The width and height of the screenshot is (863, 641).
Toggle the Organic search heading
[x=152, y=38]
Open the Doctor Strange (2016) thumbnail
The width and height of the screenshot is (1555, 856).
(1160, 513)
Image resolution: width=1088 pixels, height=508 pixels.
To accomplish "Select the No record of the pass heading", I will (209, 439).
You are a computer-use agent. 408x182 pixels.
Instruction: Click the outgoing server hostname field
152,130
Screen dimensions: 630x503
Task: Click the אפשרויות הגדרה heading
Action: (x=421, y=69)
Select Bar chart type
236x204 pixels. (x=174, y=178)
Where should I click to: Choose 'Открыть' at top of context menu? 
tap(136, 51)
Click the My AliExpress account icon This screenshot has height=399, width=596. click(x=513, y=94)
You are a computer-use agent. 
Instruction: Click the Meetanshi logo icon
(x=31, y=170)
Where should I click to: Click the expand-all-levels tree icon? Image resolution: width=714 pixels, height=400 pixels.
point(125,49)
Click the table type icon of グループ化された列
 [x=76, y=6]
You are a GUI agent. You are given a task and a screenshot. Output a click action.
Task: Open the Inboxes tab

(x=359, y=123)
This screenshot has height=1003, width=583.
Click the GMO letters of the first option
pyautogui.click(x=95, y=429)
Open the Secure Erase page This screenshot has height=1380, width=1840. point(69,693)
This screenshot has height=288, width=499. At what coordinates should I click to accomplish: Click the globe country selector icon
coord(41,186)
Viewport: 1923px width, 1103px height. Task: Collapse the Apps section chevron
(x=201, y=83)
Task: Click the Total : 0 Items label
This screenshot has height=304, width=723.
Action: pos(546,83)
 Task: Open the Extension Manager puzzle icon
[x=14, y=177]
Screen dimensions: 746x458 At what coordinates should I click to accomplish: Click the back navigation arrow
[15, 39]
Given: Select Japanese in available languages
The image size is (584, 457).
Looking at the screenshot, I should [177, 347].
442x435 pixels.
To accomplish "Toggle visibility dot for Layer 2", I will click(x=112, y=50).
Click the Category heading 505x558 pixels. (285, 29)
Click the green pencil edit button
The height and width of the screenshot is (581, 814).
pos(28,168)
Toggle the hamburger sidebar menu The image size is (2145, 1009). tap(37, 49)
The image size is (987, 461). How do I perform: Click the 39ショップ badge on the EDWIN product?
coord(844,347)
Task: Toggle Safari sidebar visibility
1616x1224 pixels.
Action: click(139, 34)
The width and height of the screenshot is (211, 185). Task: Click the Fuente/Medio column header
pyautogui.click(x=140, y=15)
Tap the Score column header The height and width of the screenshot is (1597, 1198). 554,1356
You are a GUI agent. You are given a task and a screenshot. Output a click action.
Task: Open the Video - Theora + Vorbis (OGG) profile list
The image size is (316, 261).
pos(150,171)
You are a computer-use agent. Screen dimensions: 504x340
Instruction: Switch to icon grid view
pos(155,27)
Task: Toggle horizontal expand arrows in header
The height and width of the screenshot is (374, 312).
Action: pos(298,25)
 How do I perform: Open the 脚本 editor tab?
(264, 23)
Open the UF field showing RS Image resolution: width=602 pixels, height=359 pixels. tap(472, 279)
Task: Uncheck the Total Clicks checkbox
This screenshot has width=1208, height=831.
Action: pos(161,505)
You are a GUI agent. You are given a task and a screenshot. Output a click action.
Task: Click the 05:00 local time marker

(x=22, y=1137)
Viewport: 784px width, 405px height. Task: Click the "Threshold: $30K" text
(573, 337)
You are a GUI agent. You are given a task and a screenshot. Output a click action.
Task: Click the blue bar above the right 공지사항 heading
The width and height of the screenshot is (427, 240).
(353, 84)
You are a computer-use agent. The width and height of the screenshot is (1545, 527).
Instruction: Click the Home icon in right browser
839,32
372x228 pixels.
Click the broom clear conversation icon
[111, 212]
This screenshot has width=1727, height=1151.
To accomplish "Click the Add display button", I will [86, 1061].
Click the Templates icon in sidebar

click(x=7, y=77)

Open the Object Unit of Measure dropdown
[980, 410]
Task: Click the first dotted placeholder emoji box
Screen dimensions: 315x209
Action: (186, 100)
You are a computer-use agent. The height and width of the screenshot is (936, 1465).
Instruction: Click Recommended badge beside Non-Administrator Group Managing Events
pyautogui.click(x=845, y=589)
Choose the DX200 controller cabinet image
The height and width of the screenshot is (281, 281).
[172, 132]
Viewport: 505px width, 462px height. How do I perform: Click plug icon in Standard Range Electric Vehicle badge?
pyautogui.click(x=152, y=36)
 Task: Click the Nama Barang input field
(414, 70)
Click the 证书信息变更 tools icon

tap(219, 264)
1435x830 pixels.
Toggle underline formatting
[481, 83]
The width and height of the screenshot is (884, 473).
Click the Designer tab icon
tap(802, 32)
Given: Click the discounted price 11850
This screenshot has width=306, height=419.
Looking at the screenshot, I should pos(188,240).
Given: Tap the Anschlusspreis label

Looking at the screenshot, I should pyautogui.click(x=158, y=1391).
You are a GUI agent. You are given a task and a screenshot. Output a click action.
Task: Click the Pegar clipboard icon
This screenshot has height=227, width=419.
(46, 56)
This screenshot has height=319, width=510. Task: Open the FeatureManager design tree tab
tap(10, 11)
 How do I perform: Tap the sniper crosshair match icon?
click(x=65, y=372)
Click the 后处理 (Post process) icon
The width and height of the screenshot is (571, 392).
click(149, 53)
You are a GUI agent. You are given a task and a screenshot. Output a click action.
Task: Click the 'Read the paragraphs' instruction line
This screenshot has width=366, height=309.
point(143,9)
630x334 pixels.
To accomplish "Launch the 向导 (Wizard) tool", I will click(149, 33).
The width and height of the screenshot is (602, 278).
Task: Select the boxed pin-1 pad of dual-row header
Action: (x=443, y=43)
══════
### Aim
Copy every one of the rows above, keeping each line and its characters unchanged.

### Solution to this task
The width and height of the screenshot is (863, 641).
Toggle the Organic search heading
[x=152, y=38]
Open the Doctor Strange (2016) thumbnail
The width and height of the screenshot is (1555, 856).
(1160, 513)
Image resolution: width=1088 pixels, height=508 pixels.
To accomplish "Select the No record of the pass heading", I will (209, 439).
You are a computer-use agent. 408x182 pixels.
Instruction: Click the outgoing server hostname field
152,130
Screen dimensions: 630x503
Task: Click the אפשרויות הגדרה heading
Action: (x=421, y=69)
Select Bar chart type
236x204 pixels. (x=174, y=178)
Where should I click to: Choose 'Открыть' at top of context menu? 
tap(136, 51)
Click the My AliExpress account icon This screenshot has height=399, width=596. click(x=513, y=94)
You are a computer-use agent. 
Instruction: Click the Meetanshi logo icon
(x=31, y=170)
Where should I click to: Click the expand-all-levels tree icon? Image resolution: width=714 pixels, height=400 pixels.
point(125,49)
Click the table type icon of グループ化された列
 [x=76, y=6]
You are a GUI agent. You are given a task and a screenshot. Output a click action.
Task: Open the Inboxes tab

(x=359, y=123)
This screenshot has height=1003, width=583.
Click the GMO letters of the first option
pyautogui.click(x=95, y=429)
Open the Secure Erase page This screenshot has height=1380, width=1840. point(69,693)
This screenshot has height=288, width=499. At what coordinates should I click to accomplish: Click the globe country selector icon
coord(41,186)
Viewport: 1923px width, 1103px height. Task: Collapse the Apps section chevron
(x=201, y=83)
Task: Click the Total : 0 Items label
This screenshot has height=304, width=723.
Action: pos(546,83)
 Task: Open the Extension Manager puzzle icon
[x=14, y=177]
Screen dimensions: 746x458 At what coordinates should I click to accomplish: Click the back navigation arrow
[15, 39]
Given: Select Japanese in available languages
The image size is (584, 457).
Looking at the screenshot, I should [177, 347].
442x435 pixels.
To accomplish "Toggle visibility dot for Layer 2", I will click(x=112, y=50).
Click the Category heading 505x558 pixels. (285, 29)
Click the green pencil edit button
The height and width of the screenshot is (581, 814).
pos(28,168)
Toggle the hamburger sidebar menu The image size is (2145, 1009). tap(37, 49)
The image size is (987, 461). How do I perform: Click the 39ショップ badge on the EDWIN product?
coord(844,347)
Task: Toggle Safari sidebar visibility
1616x1224 pixels.
Action: click(139, 34)
The width and height of the screenshot is (211, 185). Task: Click the Fuente/Medio column header
pyautogui.click(x=140, y=15)
Tap the Score column header The height and width of the screenshot is (1597, 1198). 554,1356
You are a GUI agent. You are given a task and a screenshot. Output a click action.
Task: Open the Video - Theora + Vorbis (OGG) profile list
The image size is (316, 261).
pos(150,171)
You are a computer-use agent. Screen dimensions: 504x340
Instruction: Switch to icon grid view
pos(155,27)
Task: Toggle horizontal expand arrows in header
The height and width of the screenshot is (374, 312).
Action: pos(298,25)
 How do I perform: Open the 脚本 editor tab?
(264, 23)
Open the UF field showing RS Image resolution: width=602 pixels, height=359 pixels. tap(472, 279)
Task: Uncheck the Total Clicks checkbox
This screenshot has width=1208, height=831.
Action: pos(161,505)
You are a GUI agent. You are given a task and a screenshot. Output a click action.
Task: Click the 05:00 local time marker

(x=22, y=1137)
Viewport: 784px width, 405px height. Task: Click the "Threshold: $30K" text
(573, 337)
You are a GUI agent. You are given a task and a screenshot. Output a click action.
Task: Click the blue bar above the right 공지사항 heading
The width and height of the screenshot is (427, 240).
(353, 84)
You are a computer-use agent. The width and height of the screenshot is (1545, 527).
Instruction: Click the Home icon in right browser
839,32
372x228 pixels.
Click the broom clear conversation icon
[111, 212]
This screenshot has width=1727, height=1151.
To accomplish "Click the Add display button", I will [86, 1061].
Click the Templates icon in sidebar

click(x=7, y=77)

Open the Object Unit of Measure dropdown
[980, 410]
Task: Click the first dotted placeholder emoji box
Screen dimensions: 315x209
Action: (186, 100)
You are a computer-use agent. The height and width of the screenshot is (936, 1465).
Instruction: Click Recommended badge beside Non-Administrator Group Managing Events
pyautogui.click(x=845, y=589)
Choose the DX200 controller cabinet image
The height and width of the screenshot is (281, 281).
[172, 132]
Viewport: 505px width, 462px height. How do I perform: Click plug icon in Standard Range Electric Vehicle badge?
pyautogui.click(x=152, y=36)
 Task: Click the Nama Barang input field
(414, 70)
Click the 证书信息变更 tools icon

tap(219, 264)
1435x830 pixels.
Toggle underline formatting
[481, 83]
The width and height of the screenshot is (884, 473).
Click the Designer tab icon
tap(802, 32)
Given: Click the discounted price 11850
This screenshot has width=306, height=419.
Looking at the screenshot, I should pos(188,240).
Given: Tap the Anschlusspreis label

Looking at the screenshot, I should pyautogui.click(x=158, y=1391).
You are a GUI agent. You are given a task and a screenshot. Output a click action.
Task: Click the Pegar clipboard icon
This screenshot has height=227, width=419.
(46, 56)
This screenshot has height=319, width=510. Task: Open the FeatureManager design tree tab
tap(10, 11)
 How do I perform: Tap the sniper crosshair match icon?
click(x=65, y=372)
Click the 后处理 (Post process) icon
The width and height of the screenshot is (571, 392).
click(149, 53)
You are a GUI agent. You are given a task and a screenshot. Output a click action.
Task: Click the 'Read the paragraphs' instruction line
This screenshot has width=366, height=309.
point(143,9)
630x334 pixels.
To accomplish "Launch the 向导 (Wizard) tool", I will click(149, 33).
The width and height of the screenshot is (602, 278).
Task: Select the boxed pin-1 pad of dual-row header
Action: (x=443, y=43)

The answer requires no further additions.